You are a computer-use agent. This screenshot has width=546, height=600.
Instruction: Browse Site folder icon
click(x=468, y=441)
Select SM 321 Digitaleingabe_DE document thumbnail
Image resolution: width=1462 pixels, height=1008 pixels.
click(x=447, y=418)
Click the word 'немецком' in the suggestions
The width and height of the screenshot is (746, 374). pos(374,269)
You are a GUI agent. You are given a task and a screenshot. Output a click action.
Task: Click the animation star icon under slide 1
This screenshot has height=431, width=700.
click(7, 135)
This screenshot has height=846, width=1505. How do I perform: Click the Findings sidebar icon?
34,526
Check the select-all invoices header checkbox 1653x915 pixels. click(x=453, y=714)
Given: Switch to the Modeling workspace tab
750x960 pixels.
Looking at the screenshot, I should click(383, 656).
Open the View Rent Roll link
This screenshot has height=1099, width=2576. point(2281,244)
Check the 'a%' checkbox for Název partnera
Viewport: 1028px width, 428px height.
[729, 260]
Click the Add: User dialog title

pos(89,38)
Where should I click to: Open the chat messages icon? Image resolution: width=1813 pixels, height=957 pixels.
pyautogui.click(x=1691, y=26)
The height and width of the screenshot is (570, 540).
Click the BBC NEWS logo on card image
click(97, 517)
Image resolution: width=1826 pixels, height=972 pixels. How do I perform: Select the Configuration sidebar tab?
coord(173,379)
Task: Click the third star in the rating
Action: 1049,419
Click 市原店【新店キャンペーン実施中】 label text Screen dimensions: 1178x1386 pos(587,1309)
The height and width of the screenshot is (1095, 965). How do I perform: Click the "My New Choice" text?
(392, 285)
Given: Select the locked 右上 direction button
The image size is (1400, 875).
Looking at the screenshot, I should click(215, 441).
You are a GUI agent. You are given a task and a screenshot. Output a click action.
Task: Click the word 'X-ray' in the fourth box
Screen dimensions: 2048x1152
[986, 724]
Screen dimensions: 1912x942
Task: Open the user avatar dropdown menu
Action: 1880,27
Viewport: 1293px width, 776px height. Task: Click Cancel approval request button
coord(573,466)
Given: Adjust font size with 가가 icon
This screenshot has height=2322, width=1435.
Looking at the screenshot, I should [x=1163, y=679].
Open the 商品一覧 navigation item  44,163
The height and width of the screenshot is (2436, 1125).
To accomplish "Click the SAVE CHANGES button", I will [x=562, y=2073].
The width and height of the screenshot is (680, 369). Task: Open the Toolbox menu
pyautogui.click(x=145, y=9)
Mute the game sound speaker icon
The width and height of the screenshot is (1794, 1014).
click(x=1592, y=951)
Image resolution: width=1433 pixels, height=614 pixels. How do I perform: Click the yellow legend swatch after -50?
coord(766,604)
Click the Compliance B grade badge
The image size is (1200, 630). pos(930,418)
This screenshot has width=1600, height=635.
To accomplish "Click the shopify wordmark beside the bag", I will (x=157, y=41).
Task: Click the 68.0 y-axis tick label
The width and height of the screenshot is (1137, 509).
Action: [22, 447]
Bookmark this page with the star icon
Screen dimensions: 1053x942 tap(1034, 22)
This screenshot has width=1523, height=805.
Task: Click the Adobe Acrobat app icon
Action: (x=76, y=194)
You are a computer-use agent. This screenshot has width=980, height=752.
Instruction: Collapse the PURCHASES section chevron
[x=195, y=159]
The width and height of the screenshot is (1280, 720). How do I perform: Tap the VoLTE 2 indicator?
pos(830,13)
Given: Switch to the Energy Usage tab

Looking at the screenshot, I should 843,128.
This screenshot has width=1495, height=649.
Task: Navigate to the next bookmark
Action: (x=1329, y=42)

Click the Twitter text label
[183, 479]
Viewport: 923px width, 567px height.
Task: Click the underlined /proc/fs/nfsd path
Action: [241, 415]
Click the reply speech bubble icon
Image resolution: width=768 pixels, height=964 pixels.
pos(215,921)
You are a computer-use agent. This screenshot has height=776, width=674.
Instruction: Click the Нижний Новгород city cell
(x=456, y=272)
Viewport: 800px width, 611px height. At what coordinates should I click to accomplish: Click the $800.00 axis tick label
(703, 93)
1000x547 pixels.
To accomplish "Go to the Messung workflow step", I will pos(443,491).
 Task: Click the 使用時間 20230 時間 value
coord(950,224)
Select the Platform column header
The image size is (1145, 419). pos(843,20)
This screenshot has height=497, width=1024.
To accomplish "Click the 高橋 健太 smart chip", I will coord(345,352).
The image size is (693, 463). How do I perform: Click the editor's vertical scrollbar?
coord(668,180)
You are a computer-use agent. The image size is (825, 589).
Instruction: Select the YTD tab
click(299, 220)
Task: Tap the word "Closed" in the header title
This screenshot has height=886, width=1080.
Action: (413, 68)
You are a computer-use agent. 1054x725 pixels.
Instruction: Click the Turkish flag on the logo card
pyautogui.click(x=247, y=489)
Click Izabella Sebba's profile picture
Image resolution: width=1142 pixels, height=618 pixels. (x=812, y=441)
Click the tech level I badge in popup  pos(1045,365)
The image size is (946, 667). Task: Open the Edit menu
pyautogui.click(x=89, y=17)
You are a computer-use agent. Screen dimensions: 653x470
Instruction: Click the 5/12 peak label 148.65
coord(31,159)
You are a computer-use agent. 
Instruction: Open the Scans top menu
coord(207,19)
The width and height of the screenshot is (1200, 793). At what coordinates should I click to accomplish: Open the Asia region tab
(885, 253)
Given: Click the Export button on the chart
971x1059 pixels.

▶ **TASK DIRECTIONS**: All of the data above should be set down word for word.

▶ **RESULT OF THIS EXERCISE**:
You are a computer-use agent. This screenshot has width=546, height=600.
Instruction: Browse Site folder icon
click(x=468, y=441)
Select SM 321 Digitaleingabe_DE document thumbnail
Image resolution: width=1462 pixels, height=1008 pixels.
click(x=447, y=418)
Click the word 'немецком' in the suggestions
The width and height of the screenshot is (746, 374). pos(374,269)
You are a GUI agent. You are given a task and a screenshot. Output a click action.
Task: Click the animation star icon under slide 1
This screenshot has height=431, width=700.
click(7, 135)
This screenshot has height=846, width=1505. How do I perform: Click the Findings sidebar icon?
34,526
Check the select-all invoices header checkbox 1653x915 pixels. click(x=453, y=714)
Given: Switch to the Modeling workspace tab
750x960 pixels.
Looking at the screenshot, I should click(383, 656).
Open the View Rent Roll link
This screenshot has height=1099, width=2576. point(2281,244)
Check the 'a%' checkbox for Název partnera
Viewport: 1028px width, 428px height.
[729, 260]
Click the Add: User dialog title

pos(89,38)
Where should I click to: Open the chat messages icon? Image resolution: width=1813 pixels, height=957 pixels.
pyautogui.click(x=1691, y=26)
The height and width of the screenshot is (570, 540).
Click the BBC NEWS logo on card image
click(97, 517)
Image resolution: width=1826 pixels, height=972 pixels. How do I perform: Select the Configuration sidebar tab?
coord(173,379)
Task: Click the third star in the rating
Action: 1049,419
Click 市原店【新店キャンペーン実施中】 label text Screen dimensions: 1178x1386 pos(587,1309)
The height and width of the screenshot is (1095, 965). How do I perform: Click the "My New Choice" text?
(392, 285)
Given: Select the locked 右上 direction button
The image size is (1400, 875).
Looking at the screenshot, I should click(215, 441).
You are a GUI agent. You are given a task and a screenshot. Output a click action.
Task: Click the word 'X-ray' in the fourth box
Screen dimensions: 2048x1152
[986, 724]
Screen dimensions: 1912x942
Task: Open the user avatar dropdown menu
Action: 1880,27
Viewport: 1293px width, 776px height. Task: Click Cancel approval request button
coord(573,466)
Given: Adjust font size with 가가 icon
This screenshot has height=2322, width=1435.
Looking at the screenshot, I should [x=1163, y=679].
Open the 商品一覧 navigation item  44,163
The height and width of the screenshot is (2436, 1125).
To accomplish "Click the SAVE CHANGES button", I will [x=562, y=2073].
The width and height of the screenshot is (680, 369). Task: Open the Toolbox menu
pyautogui.click(x=145, y=9)
Mute the game sound speaker icon
The width and height of the screenshot is (1794, 1014).
click(x=1592, y=951)
Image resolution: width=1433 pixels, height=614 pixels. How do I perform: Click the yellow legend swatch after -50?
coord(766,604)
Click the Compliance B grade badge
The image size is (1200, 630). pos(930,418)
This screenshot has width=1600, height=635.
To accomplish "Click the shopify wordmark beside the bag", I will (x=157, y=41).
Task: Click the 68.0 y-axis tick label
The width and height of the screenshot is (1137, 509).
Action: [22, 447]
Bookmark this page with the star icon
Screen dimensions: 1053x942 tap(1034, 22)
This screenshot has width=1523, height=805.
Task: Click the Adobe Acrobat app icon
Action: (x=76, y=194)
You are a computer-use agent. This screenshot has width=980, height=752.
Instruction: Collapse the PURCHASES section chevron
[x=195, y=159]
The width and height of the screenshot is (1280, 720). How do I perform: Tap the VoLTE 2 indicator?
pos(830,13)
Given: Switch to the Energy Usage tab

Looking at the screenshot, I should 843,128.
This screenshot has width=1495, height=649.
Task: Navigate to the next bookmark
Action: (x=1329, y=42)

Click the Twitter text label
[183, 479]
Viewport: 923px width, 567px height.
Task: Click the underlined /proc/fs/nfsd path
Action: [241, 415]
Click the reply speech bubble icon
Image resolution: width=768 pixels, height=964 pixels.
pos(215,921)
You are a computer-use agent. This screenshot has height=776, width=674.
Instruction: Click the Нижний Новгород city cell
(x=456, y=272)
Viewport: 800px width, 611px height. At what coordinates should I click to accomplish: Click the $800.00 axis tick label
(703, 93)
1000x547 pixels.
To accomplish "Go to the Messung workflow step", I will pos(443,491).
 Task: Click the 使用時間 20230 時間 value
coord(950,224)
Select the Platform column header
The image size is (1145, 419). pos(843,20)
This screenshot has height=497, width=1024.
To accomplish "Click the 高橋 健太 smart chip", I will coord(345,352).
The image size is (693, 463). How do I perform: Click the editor's vertical scrollbar?
coord(668,180)
You are a computer-use agent. The image size is (825, 589).
Instruction: Select the YTD tab
click(299, 220)
Task: Tap the word "Closed" in the header title
This screenshot has height=886, width=1080.
Action: (413, 68)
You are a computer-use agent. 1054x725 pixels.
Instruction: Click the Turkish flag on the logo card
pyautogui.click(x=247, y=489)
Click Izabella Sebba's profile picture
Image resolution: width=1142 pixels, height=618 pixels. (x=812, y=441)
Click the tech level I badge in popup  pos(1045,365)
The image size is (946, 667). Task: Open the Edit menu
pyautogui.click(x=89, y=17)
You are a computer-use agent. Screen dimensions: 653x470
Instruction: Click the 5/12 peak label 148.65
coord(31,159)
You are a computer-use agent. 
Instruction: Open the Scans top menu
coord(207,19)
The width and height of the screenshot is (1200, 793). At what coordinates should I click to accomplish: Open the Asia region tab
(885, 253)
Given: Click the Export button on the chart
971x1059 pixels.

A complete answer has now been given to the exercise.